**Provided data:**

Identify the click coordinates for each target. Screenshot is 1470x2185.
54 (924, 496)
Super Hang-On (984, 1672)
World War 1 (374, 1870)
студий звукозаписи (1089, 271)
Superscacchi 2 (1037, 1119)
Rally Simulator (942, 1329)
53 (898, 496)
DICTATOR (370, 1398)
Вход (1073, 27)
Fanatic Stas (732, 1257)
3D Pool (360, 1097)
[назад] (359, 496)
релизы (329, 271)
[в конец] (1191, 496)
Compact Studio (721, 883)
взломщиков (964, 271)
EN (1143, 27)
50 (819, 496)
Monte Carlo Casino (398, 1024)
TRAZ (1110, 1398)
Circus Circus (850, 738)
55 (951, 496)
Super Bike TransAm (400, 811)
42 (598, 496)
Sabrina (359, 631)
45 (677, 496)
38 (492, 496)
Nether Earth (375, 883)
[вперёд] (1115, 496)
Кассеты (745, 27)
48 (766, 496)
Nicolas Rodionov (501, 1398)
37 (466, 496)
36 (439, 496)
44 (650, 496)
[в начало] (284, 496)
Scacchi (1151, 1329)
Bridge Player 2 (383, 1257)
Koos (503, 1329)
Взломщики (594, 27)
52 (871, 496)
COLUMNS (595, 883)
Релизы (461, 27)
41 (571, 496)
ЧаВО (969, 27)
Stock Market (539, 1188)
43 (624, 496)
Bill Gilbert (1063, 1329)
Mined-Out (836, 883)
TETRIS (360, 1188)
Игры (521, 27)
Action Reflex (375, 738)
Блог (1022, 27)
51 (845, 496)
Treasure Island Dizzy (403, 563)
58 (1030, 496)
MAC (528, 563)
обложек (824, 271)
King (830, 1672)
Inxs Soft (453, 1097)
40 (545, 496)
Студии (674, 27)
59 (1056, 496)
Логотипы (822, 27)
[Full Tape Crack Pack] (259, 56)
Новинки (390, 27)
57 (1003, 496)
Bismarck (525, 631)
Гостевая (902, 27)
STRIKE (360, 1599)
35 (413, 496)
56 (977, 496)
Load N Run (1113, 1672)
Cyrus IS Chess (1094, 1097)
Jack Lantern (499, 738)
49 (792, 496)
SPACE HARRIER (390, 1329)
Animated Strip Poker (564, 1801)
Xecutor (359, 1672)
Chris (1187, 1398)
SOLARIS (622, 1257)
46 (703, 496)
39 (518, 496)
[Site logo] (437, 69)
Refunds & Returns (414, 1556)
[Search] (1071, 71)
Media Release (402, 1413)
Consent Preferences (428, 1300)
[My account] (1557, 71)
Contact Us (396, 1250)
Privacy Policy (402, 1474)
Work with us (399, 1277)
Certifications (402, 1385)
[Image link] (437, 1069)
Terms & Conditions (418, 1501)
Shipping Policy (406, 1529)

**Problem:**
Retype, exactly and in full, the lines above from the one containing "Treasure Island Dizzy (403, 563)" through the one containing "Load N Run (1113, 1672)".

**Task answer:**
Treasure Island Dizzy (403, 563)
58 (1030, 496)
MAC (528, 563)
обложек (824, 271)
King (830, 1672)
Inxs Soft (453, 1097)
40 (545, 496)
Студии (674, 27)
59 (1056, 496)
Логотипы (822, 27)
[Full Tape Crack Pack] (259, 56)
Новинки (390, 27)
57 (1003, 496)
Bismarck (525, 631)
Гостевая (902, 27)
STRIKE (360, 1599)
35 (413, 496)
56 (977, 496)
Load N Run (1113, 1672)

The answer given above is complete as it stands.